The 2014 book by Doug McAdam and Karina Kloos, Deeply Divided: Racial Politics and Social Movements in Postwar America, is profoundly alarming for a number of reasons. They make clear the pivotal role that the politics of race have played in American electoral politics since the Nixon presidency. Most recently, the Tea Party social movement appears to be substantially motivated by racism.
The question is: where did this upsurge in “old-fashioned racism” come from? Based on the best survey data on support for the Tea Party, it seems reasonable to credit the movement for at least some of the infusion of more extreme racial views and actions into American politics. We begin by considering the racial attitudes of Tea Party supporters and what that suggests about the animating racial politics of the movement wing of the Republican Party. In this, we rely on two sources of data: the multi-state surveys of support for the Tea Party conducted by Parker and Barreto in 2010 and 2011 and Abramowitz’s analysis of the October 2010 wave of the American National Election Studies. (KL 5008)

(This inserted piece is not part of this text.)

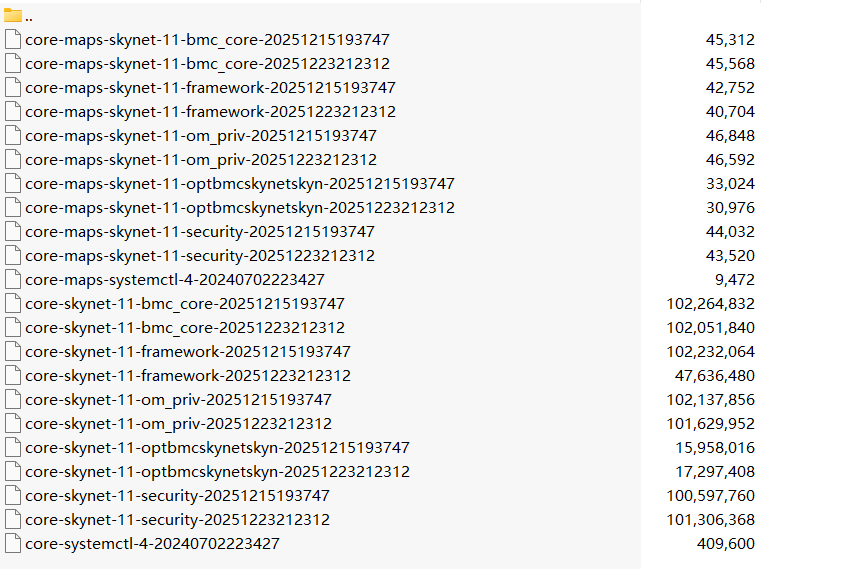This screenshot has width=842, height=569.
Task: Click file icon for core-skynet-11-framework-20251223212312
Action: pos(13,376)
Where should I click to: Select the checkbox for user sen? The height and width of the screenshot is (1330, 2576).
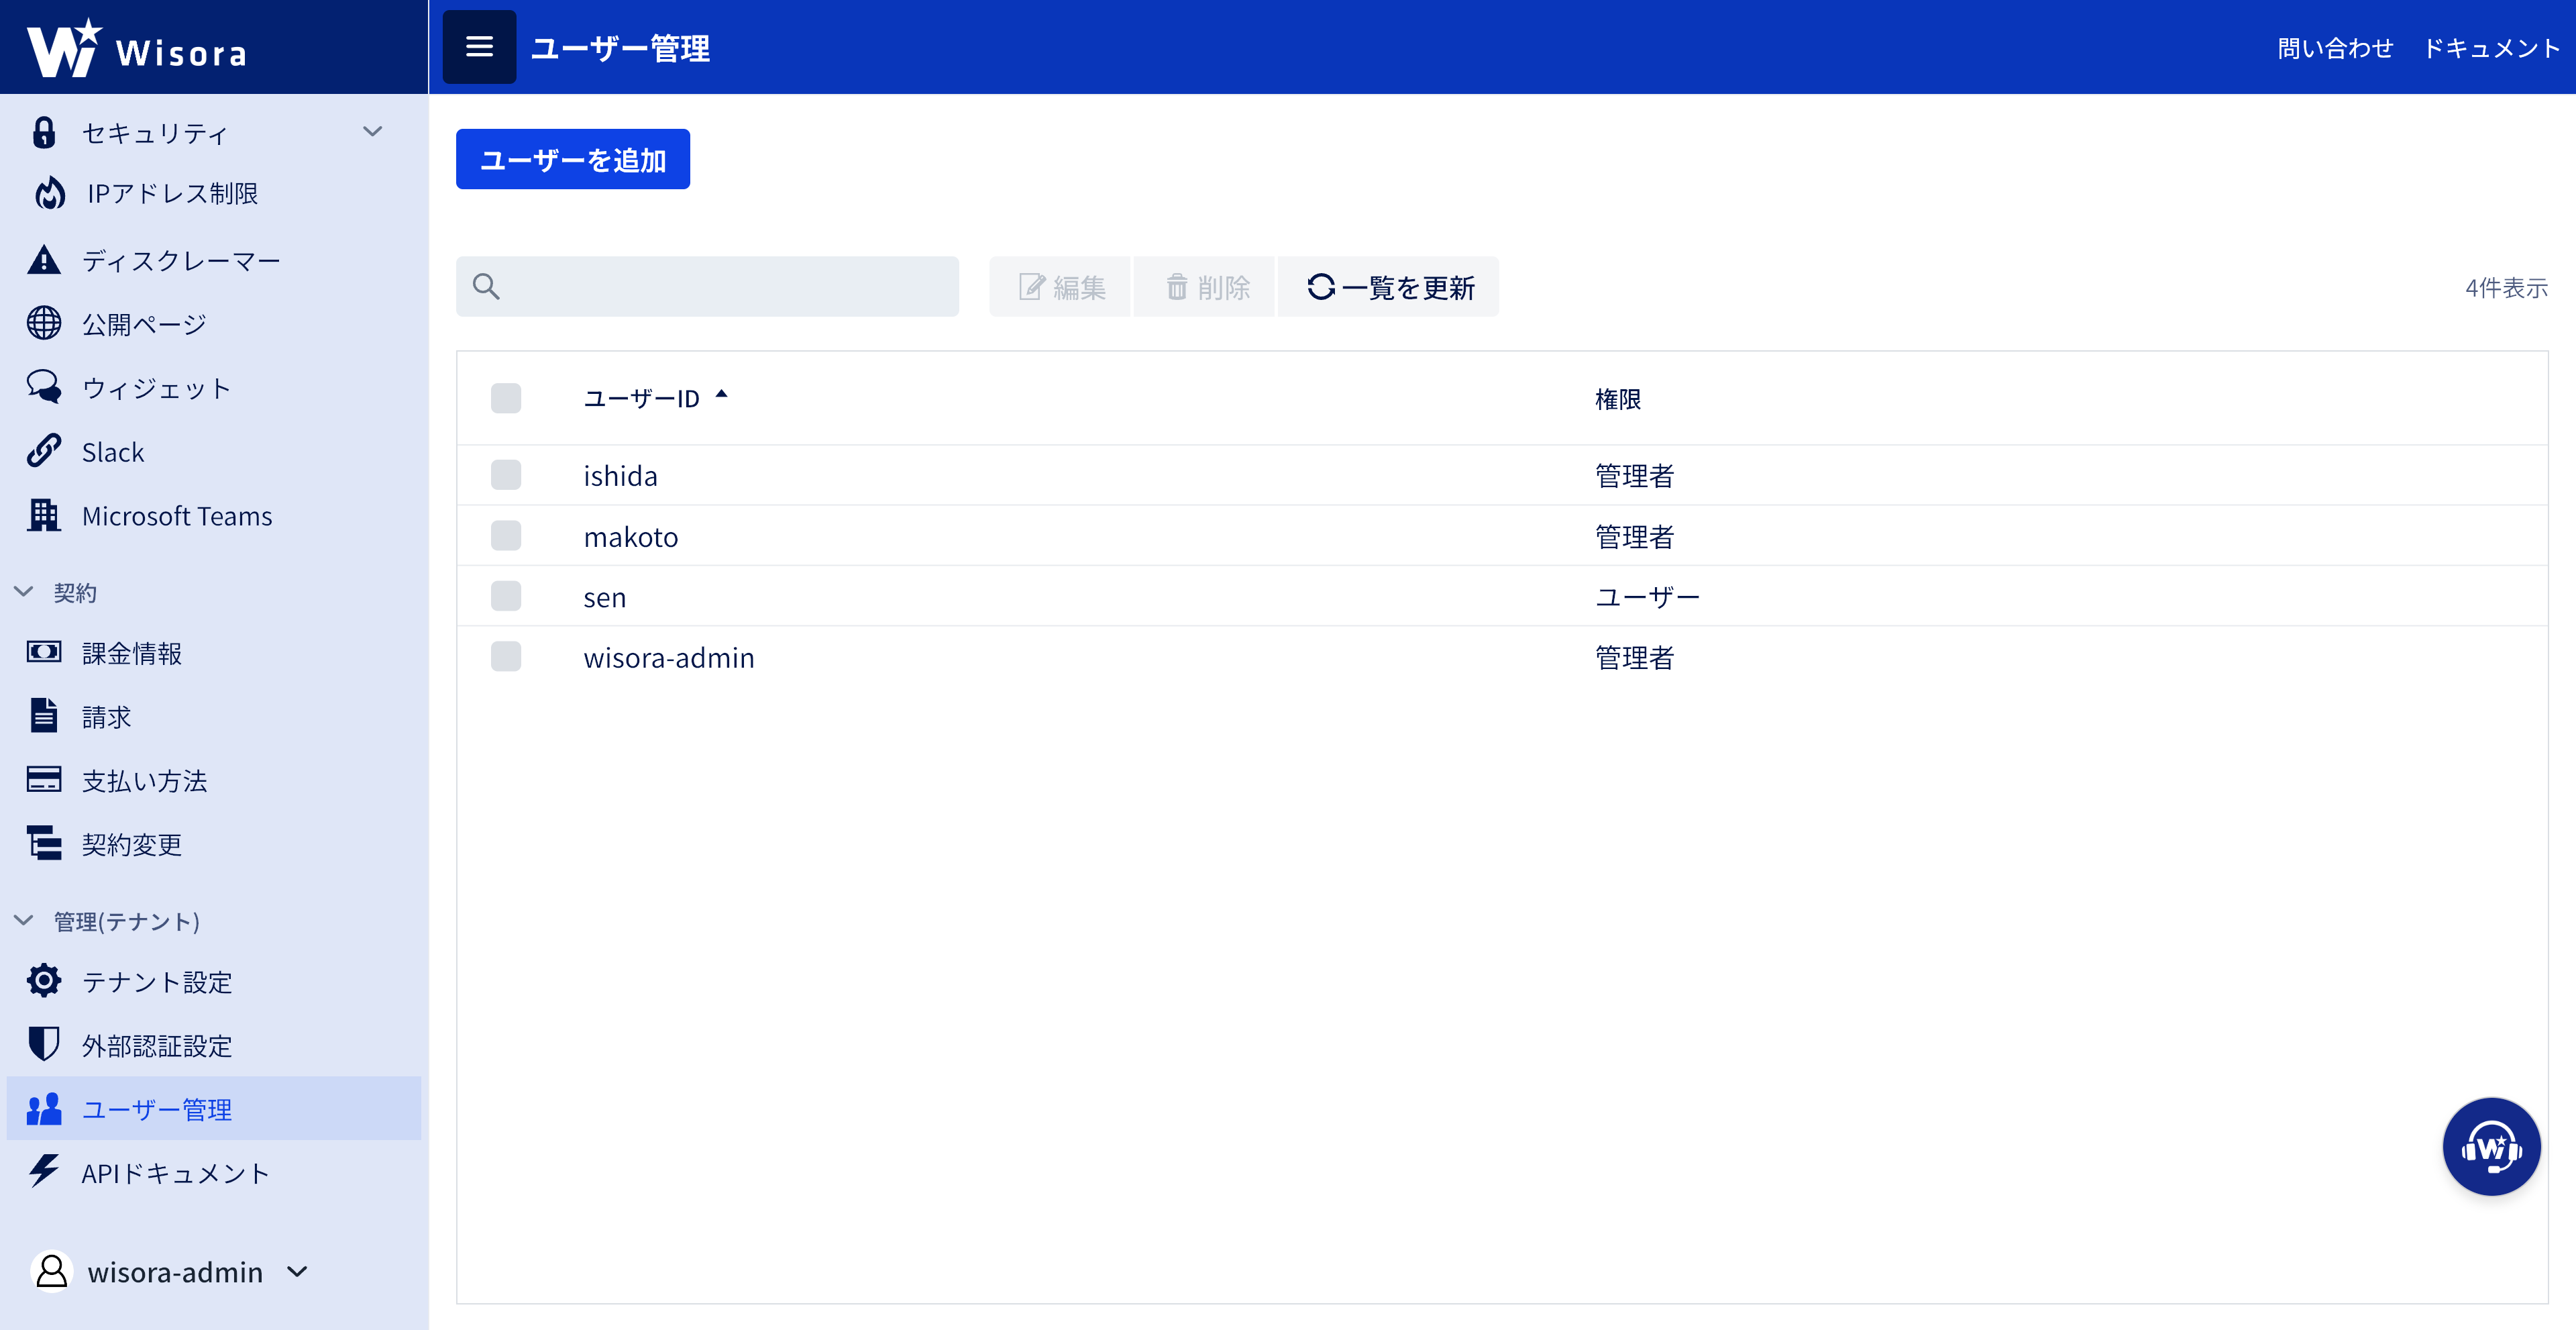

Based on this survey data, they conclude:
Support for the Tea Party is thus decidedly not the same thing as conventional conservatism or traditional partisan identification with the Republican Party. Above all else, it is race and racism that runs through and links all three variables discussed here. Whatever else is motivating supporters, racial resentment must be seen as central to the Tea Party and, by extension, to the GOP as well in view of the movement’s significant influence within the party. (KL 5053)

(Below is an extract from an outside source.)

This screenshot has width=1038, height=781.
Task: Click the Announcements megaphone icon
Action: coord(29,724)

Most alarming is the evidence McAdam and Kloos offer of a deliberate, widespread effort to suppress the voting rights of specific groups. Voter suppression occurs through restrictions on the voting process itself; and more systemically, it occurs through the ever-more-impactful ability of state legislators to engage in data-supported strategies of gerrymandering. And they connect the dots from these attitudes about race to political strategies by elected officials reflecting this movement:
Nor is the imprint of race and racism on today’s GOP only a matter of attitudes. It was also reflected in the party’s transparent efforts to disenfranchise poor and minority voters in the run-up to the 2012 election. It may well be that the country has never seen a more coordinated national effort to constrain the voting rights of particular groups than we saw in 2012. Throughout the country, Republican legislators and other officials sought to enact new laws or modify established voting procedures which, in virtually all instances, would have made it harder—in some cases, much harder—for poor and minority voters to exercise the franchise. (KL 5053)

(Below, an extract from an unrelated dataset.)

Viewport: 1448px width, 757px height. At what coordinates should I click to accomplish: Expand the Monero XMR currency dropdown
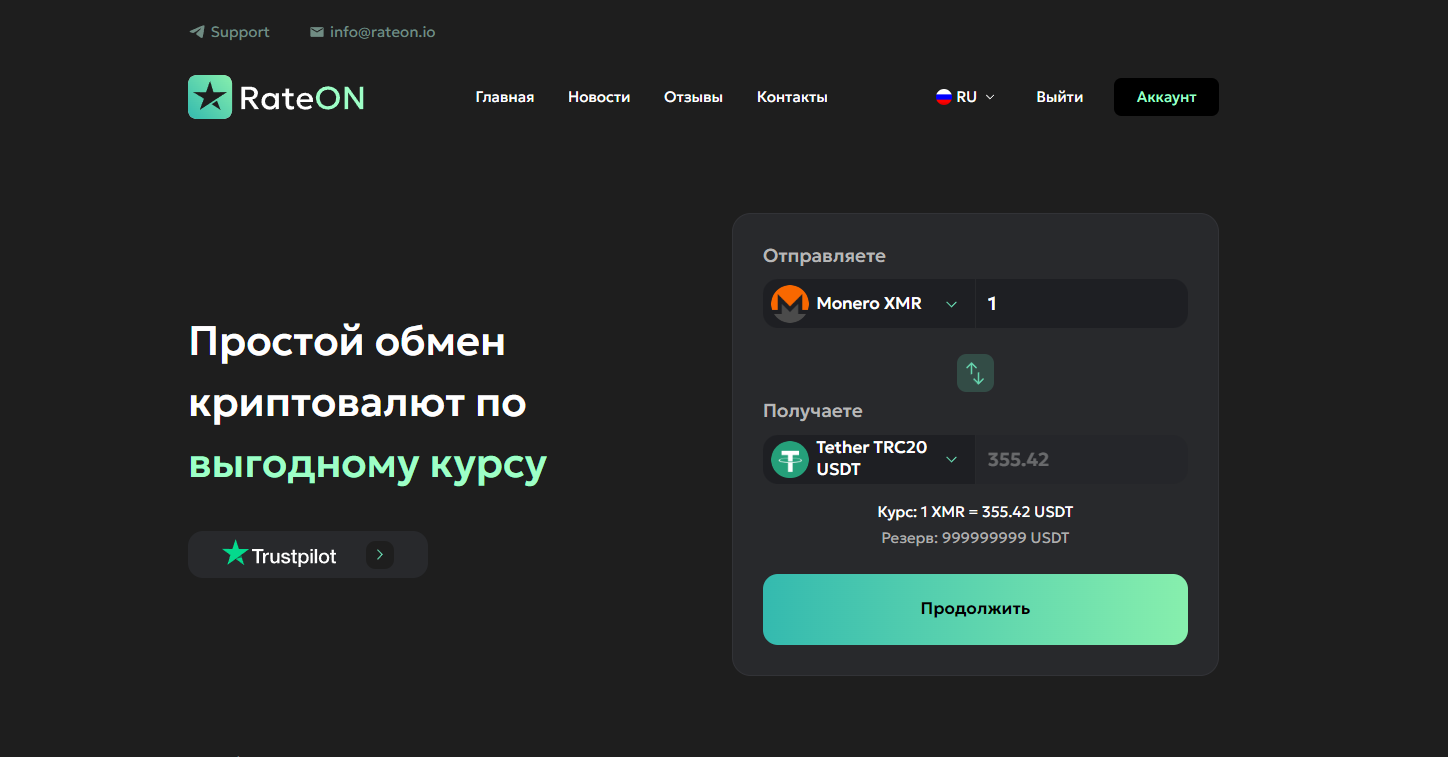click(x=951, y=304)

Through gerrymandering the votes of a large percentage of the electorate are functionally meaningless; they live in districts that have been designed as "safe districts" in which the candidates of one party (most commonly the Republican Party, though there are certainly examples of Democratic gerrymandering as well) are all but certain to win election. Consider these completely deranged districts from Illinois, Georgia, Louisiana, and North Carolina:


And nation-wide, the power of state legislatures to create gerrymandered districts has led to a lopsided political map, where only a few districts are genuinely competitive:


So the preferences of a given block of voters among candidates in a Republican safe district have zero likelihood of bringing about the election of the competing candidate. McAdam and Kloos are very explicit about the threat to democracy these efforts and the deliberateness with which the Republican Party has carried out these strategies over the past several decades. They are explicit as well in documenting the goal of these efforts: to suppress votes by racial groups who have traditionally supported Democratic candidates for office.

The efforts at voter suppression documented by McAdam and Kloos have continued unabated, even accelerated, since the 2014 publication of their book.

The hard question raised by Deeply Divided is not answered in the book, because it is very hard to answer at all: how will the public manage to claim back its rights of equality and equal participation? How will democracy be restored as the operative principle of our country?